3次元空間におけるベクトル場 \(A = (A_x, A_y, A_z)\) の発散\(\text{div}A\) は、式(5)で表される。$$\text{div} A = \nabla \cdot A = (i \frac{\partial}{\partial x} + j\frac{\partial}{\partial y} + k \frac{\partial}{\partial z}) \cdot (A_x i + A_y j + A_z k) \\ = \frac{A_x}{\partial x} + \frac{A_y}{\partial y} +\frac{A_z}{\partial z} \;\;\; \cdots (5)$$
・発散が正: その点からベクトルが外に向かって湧き出ている。
・発散が負:その点に向かってベクトルが収束している。
・ 発散が0:その点におけるベクトルの湧き出しも吸い込みもない。
ということになる。
ガウスの発散定理
ガウスの発散定理は、ベクトル解析における基本的な定理であり、3次元空間で定義されたベクトル場の性質を結びつける重要な関係式である。
ガウスの発散定理は式(6)で表される。$$\iiint_V (\nabla \cdot F) \, dv = \iint_S F \cdot n \, ds \;\;\; \cdots (6)$$ここで、\(ds\):面積要素、\(F\):3次元空間で定義されたベクトル場、\(V\):体積(領域)、\(S\):\(V\) の境界面(閉曲面)、\(\nabla \cdot F\):ベクトル場の発散、\(n\):境界面の外向き単位法線ベクトル、\(dv\):体積要素 である。
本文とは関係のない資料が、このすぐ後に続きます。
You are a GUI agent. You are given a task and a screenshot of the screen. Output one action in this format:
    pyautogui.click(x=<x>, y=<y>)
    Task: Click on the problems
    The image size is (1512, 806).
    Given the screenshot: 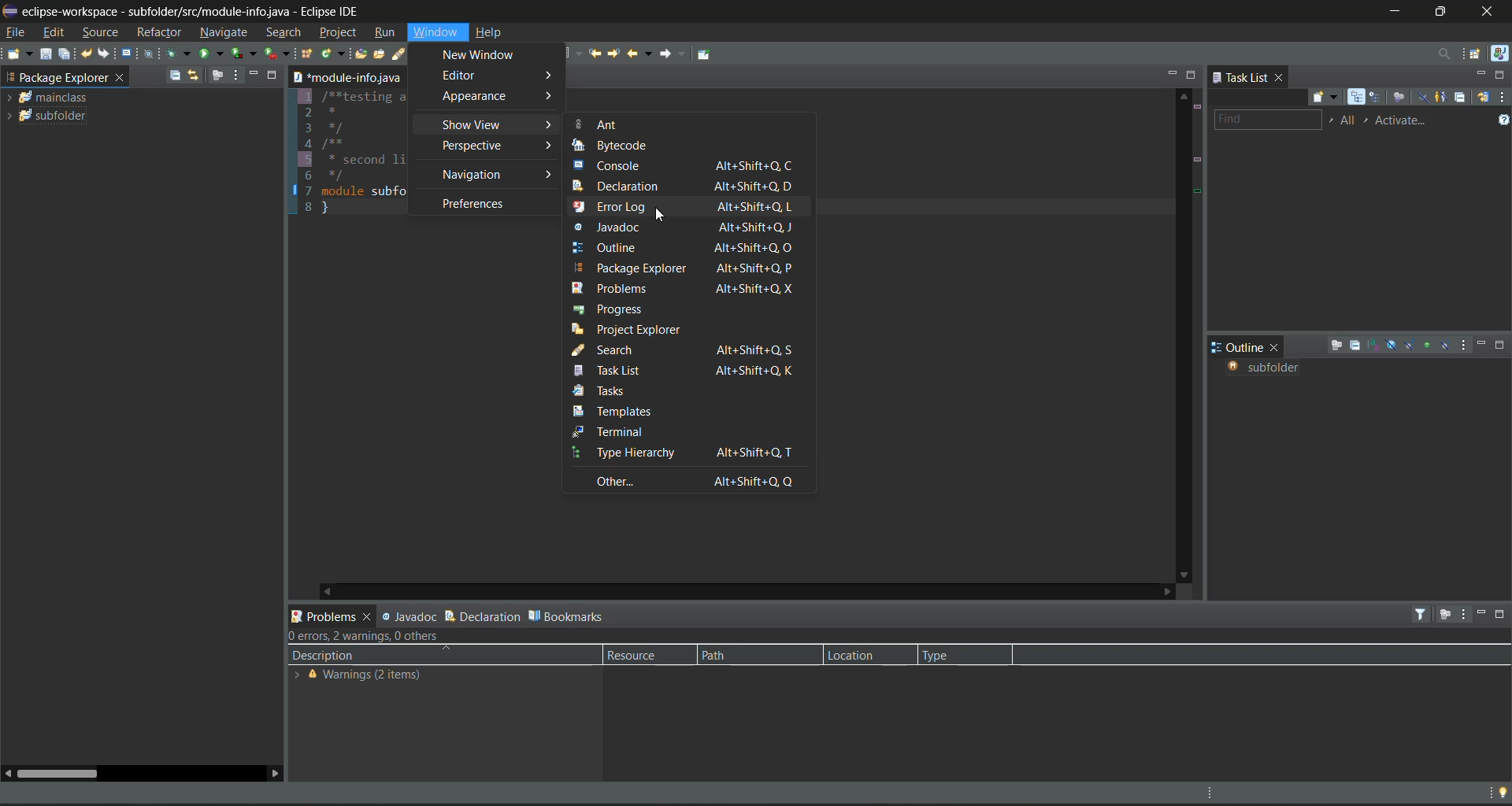 What is the action you would take?
    pyautogui.click(x=682, y=287)
    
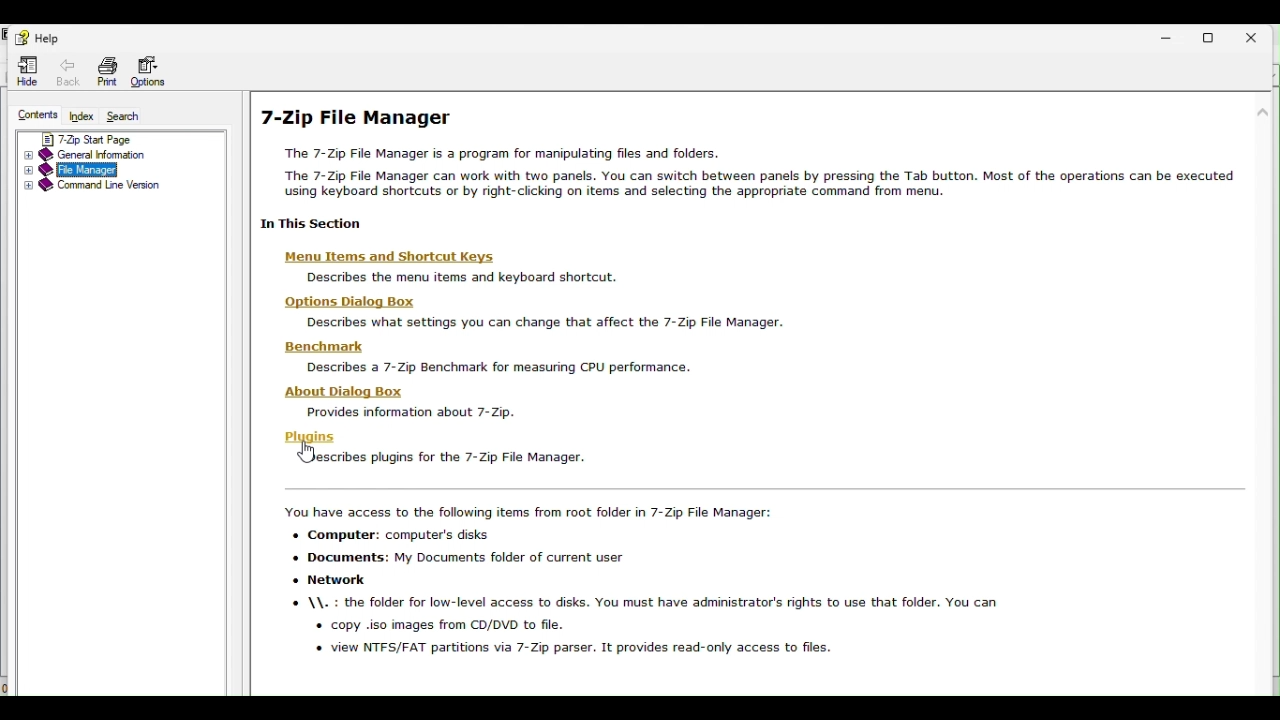 The height and width of the screenshot is (720, 1280). I want to click on file manager, so click(119, 171).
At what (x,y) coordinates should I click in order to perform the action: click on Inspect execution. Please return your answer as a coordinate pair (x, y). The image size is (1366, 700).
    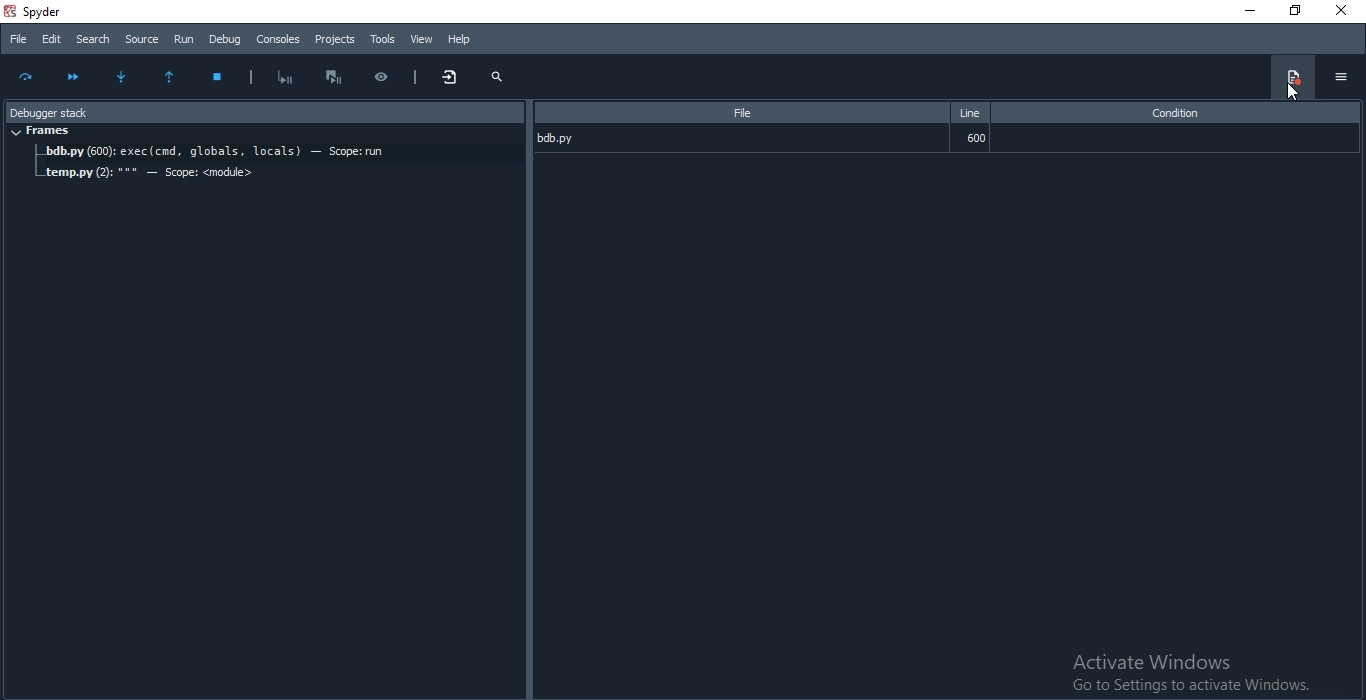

式(6)の左辺は、領域\(V\) 内でのベクトル場の発散 \(\nabla \cdot F\)を体積全体にわたって積分する。発散は、ベクトル場がその点でどれだけ「発生」または「消失」しているかを示す。
式(6)の右辺は、領域\(V\)の境界面\(S\)を通過するベクトル場の流束(フラックス)を計算する。流速は、ベクトル場が境界をどれだけ通過するか(外向き方向)を表す。
ガウスの発散定理は、発散(局所的な変化率)を体積内で積分すると、そのベクトル場が境界面を通してどれだけ外へ流出するかに等しいことを意味する。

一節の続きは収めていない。